En termes géostratégiques classiques, l'UE est presque une extension gratuite de la puissance politique et militaire américaine. En raison de la supériorité militaire importante de l'OTAN et du rôle de l'Union européenne comme obstacle à l'expansion russe, les États-Unis peuvent éviter de s'empêtrer dans une « guerre chaude » avec la Russie. En outre, l'UE (tout comme le Japon), est un allié militaire et économique, dont l'amitié permet aux États-Unis de parler au nom de la « communauté internationale ».

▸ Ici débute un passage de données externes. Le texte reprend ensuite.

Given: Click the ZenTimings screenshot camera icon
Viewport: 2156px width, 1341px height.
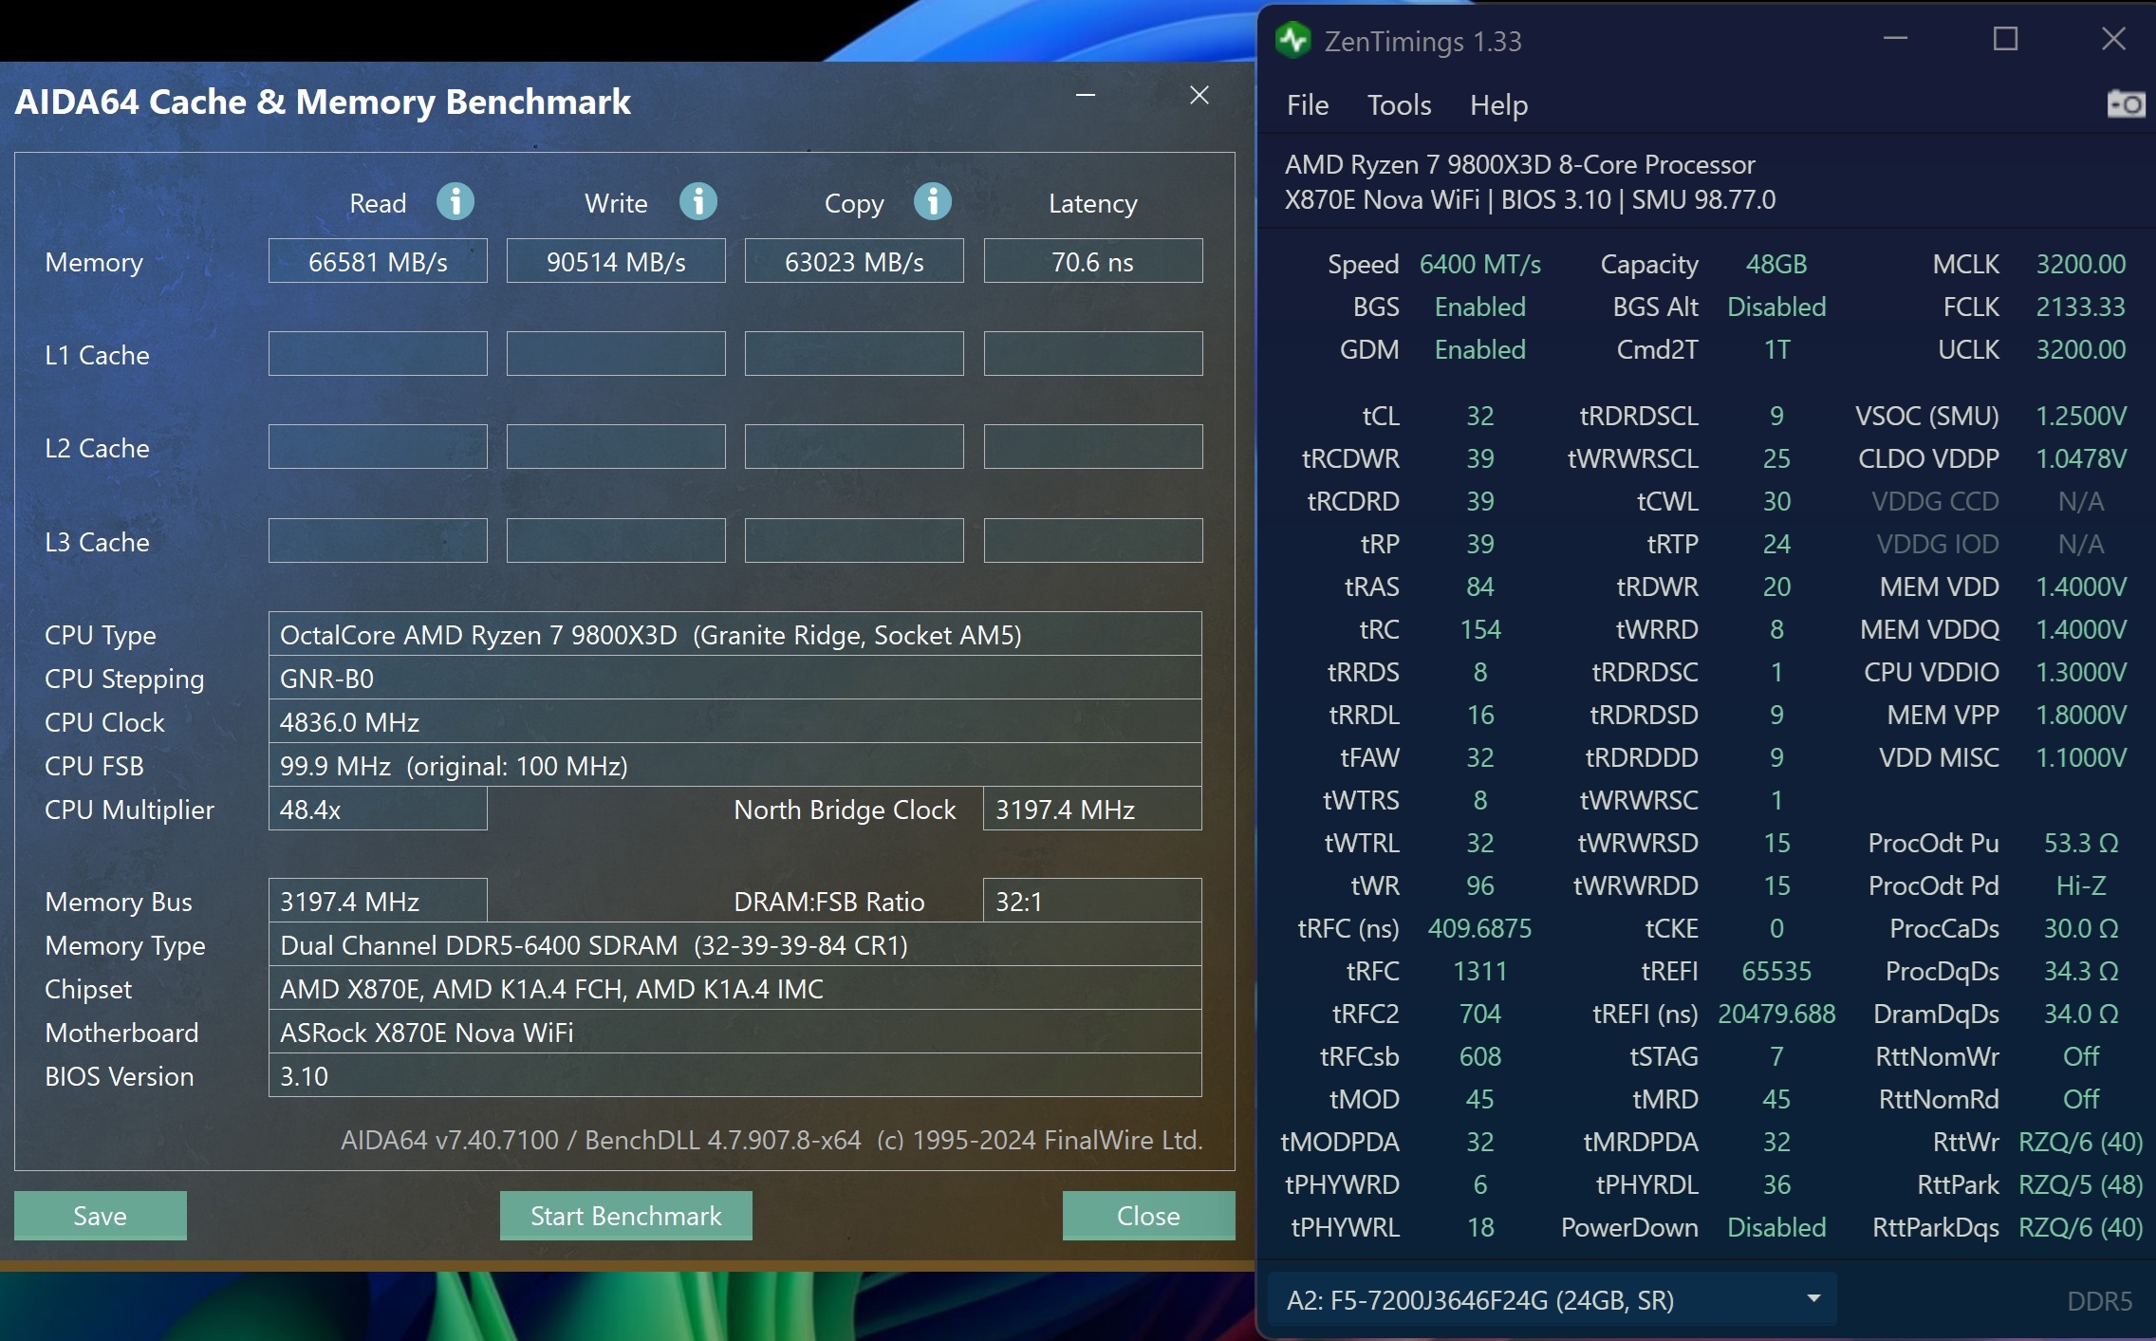Looking at the screenshot, I should (2125, 104).
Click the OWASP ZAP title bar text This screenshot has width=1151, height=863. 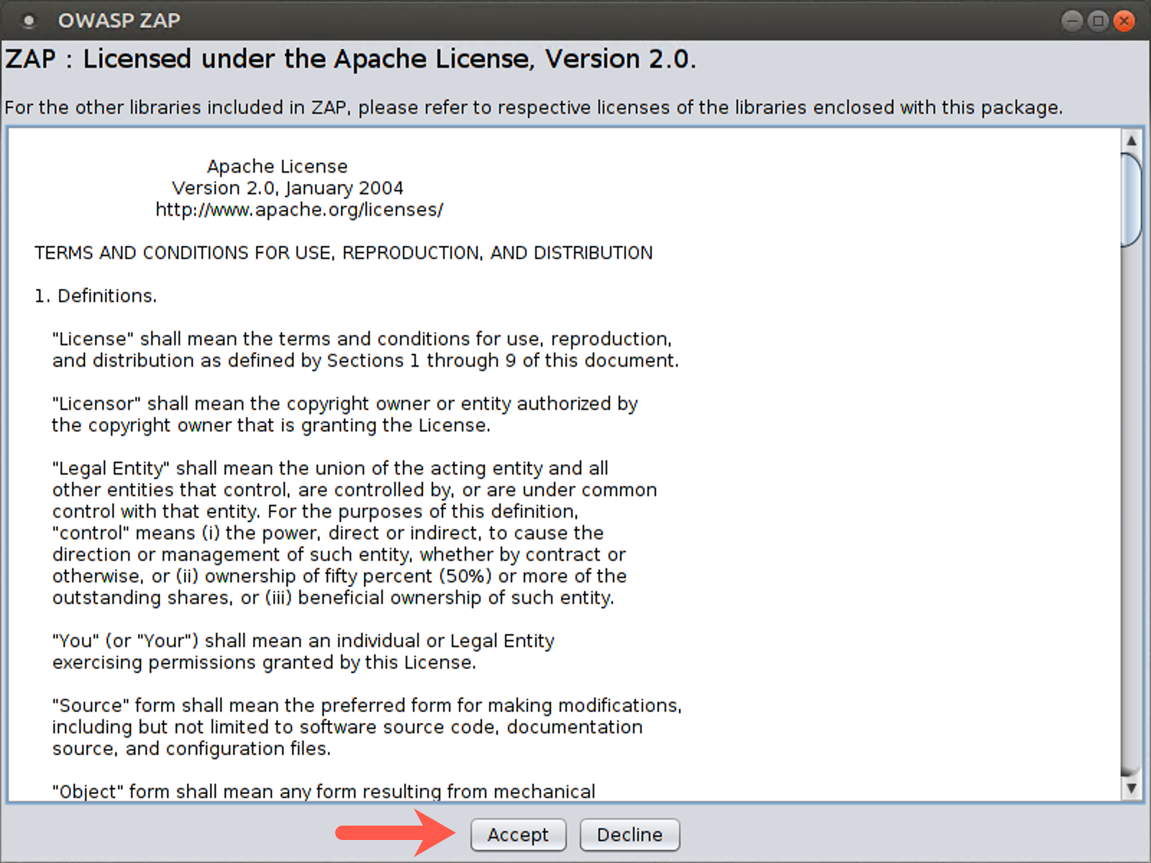(119, 21)
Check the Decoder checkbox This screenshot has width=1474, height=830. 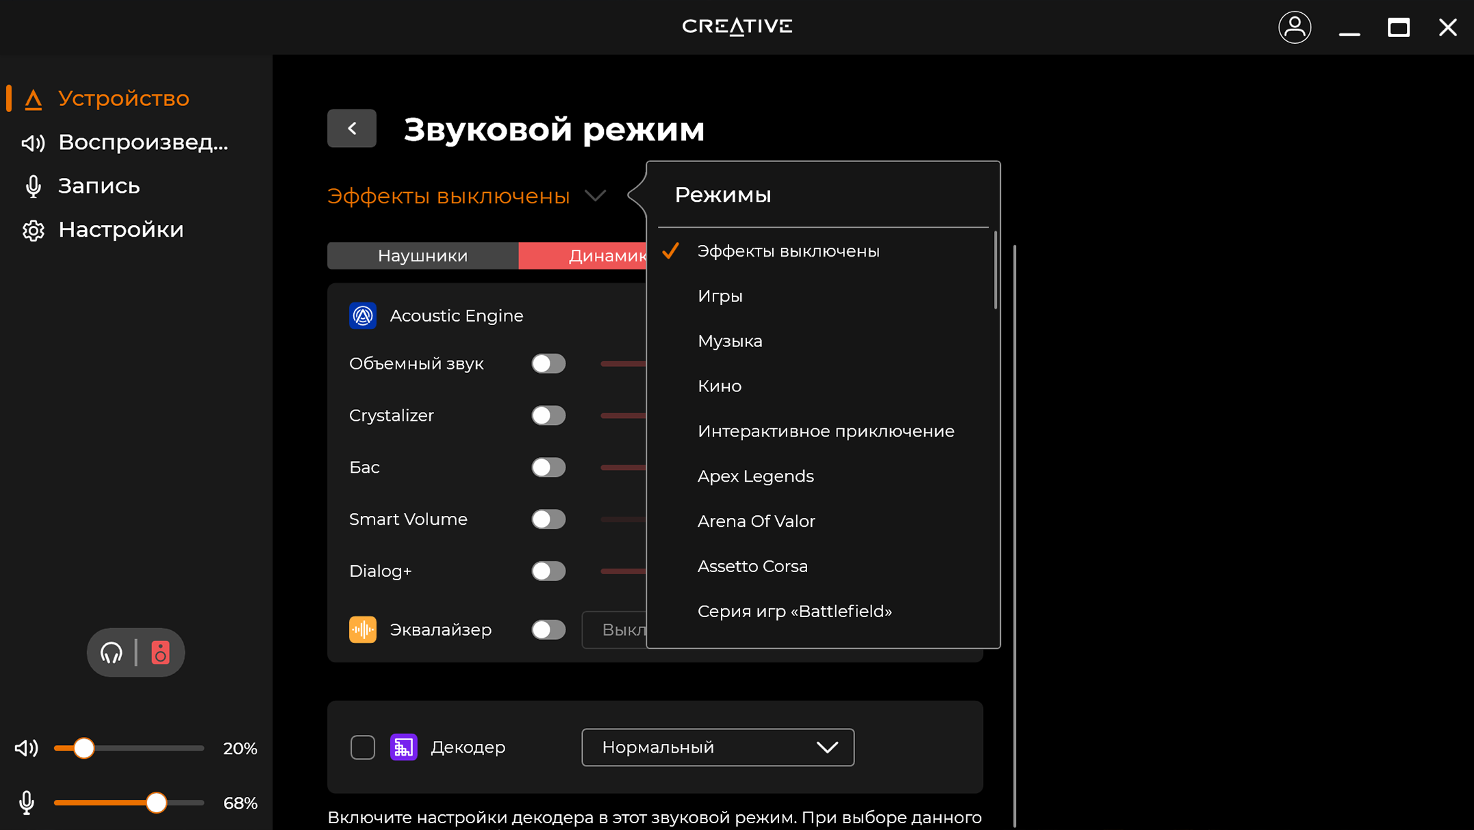pyautogui.click(x=363, y=747)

En aucunes circonstances le démantèlement de l'ordre international de l'Occident n'est dans l'intérêt national de l'Amérique, même dans une perspective nationaliste. Une véritable administration « America first » devrait s'attendre à juste titre à ce que ses alliés pèsent de tout leur poids au sein de l'OTAN et devrait s'en remettre aux politiques étrangères américaines pour les questions européennes. Mais elle ne démantèlerait jamais inutilement un multiplicateur essentiellement gratuit de la puissance américaine, comme la politique étrangère de Trump menace de le faire.

Si j'ai raison à propos du programme idéologique de Trump et de Bannon, nous pouvons nous attendre à ce qu'ils trouvent un moyen de soutenir le leader l'extrême droite du Front National Marine Le Pen aux élections présidentielles françaises cette année et qu'ils encouragent un « Brexit dur » pour le Royaume-Uni (pour le laisser se débrouiller tout seul par la suite). Trump risque également de lever les sanctions que les États-Unis ont imposées à la Russie après son annexion de la Crimée en 2014. Après tout, le président russe Vladimir Poutine et Bannon sont des jumeaux idéologiques.

En outre, nous ne devrions pas attacher une grande importance aux garanties de sécurité que le Secrétaire à la Défense James Mattis a peut-être offertes à la Corée du Sud et au Japon au cours de son voyage en Extrême-Orient. Ces promesses ont aussi peu de valeur que celle faite par Trump au Président polonais Andrzej Duda, d'après laquelle « la Pologne peut compter sur l'Amérique. »

Au niveau national, les Américains doivent être prêts à voir l'administration révoquer les fonctionnaires qui ne défendent pas son ordre du jour, ou ne pas tenir compte des ordonnances judiciaires qui entravent son action. En fait, nous avons déjà assisté aux premiers signes de cela lorsque des plaintes se sont élevées, lorsque des agents d'immigration de New York ont ignoré une requête d'urgence d'un juge fédéral sur l'interdiction de voyager de Trump.

Les perspectives commerciales sont tout aussi navrantes. Tôt ou tard, la politique étrangère déstabilisatrice de Trump va conduire à une agitation économique mondiale, à de l'incertitude et à des investissements réduits, sous réserve de guerres commerciales à grande échelle. Et au niveau national, son affaiblissement de l'état de droit va réduire à néant les avantages économiques potentiels des réductions d'impôts et de la déréglementation.

La mise en œuvre de ce projet est sans aucun doute une stratégie dangereuse pour Trump. En polarisant à ce point l'opinion publique américaine, lui et les Républicains pourraient subir une défaite aux élections de mi-mandat de 2018 ou aux élections présidentielles de 2020. Il pourrait même s'exposer au risque d'impeachment.

Il y a deux manières d'expliquer les raisons pour lesquelles Trump prend ces risques. La première est que la division a fonctionné pour lui jusqu'à présent : elle lui a valu de remporter la nomination républicaine et la présidence. Les politiciens ont tendance à être fidèles à ce qui fonctionne - jusqu'à cela ne fonctionne plus.

La seconde explication est que Bannon mène le jeu politique et est davantage intéressé par la construction d'un « mouvement populiste permanent » que par la réélection de Trump. Si Bannon veut transformer le paysage politique américain, une défaite ou un impeachment de Trump pourrait faire de ce dernier un martyr idéal pour son mouvement.

Cela n'est pas de bon augure pour Trump : mais selon ce scénario, le destin de Trump risque de ne pas inquiéter beaucoup Bannon, qui a jeté son dévolu sur la réalisation d'objectifs qui vont grandement transformer l'Amérique et le monde, par rapport à ce qu'il était quand lui et son patron supposé sont entrés en fonction.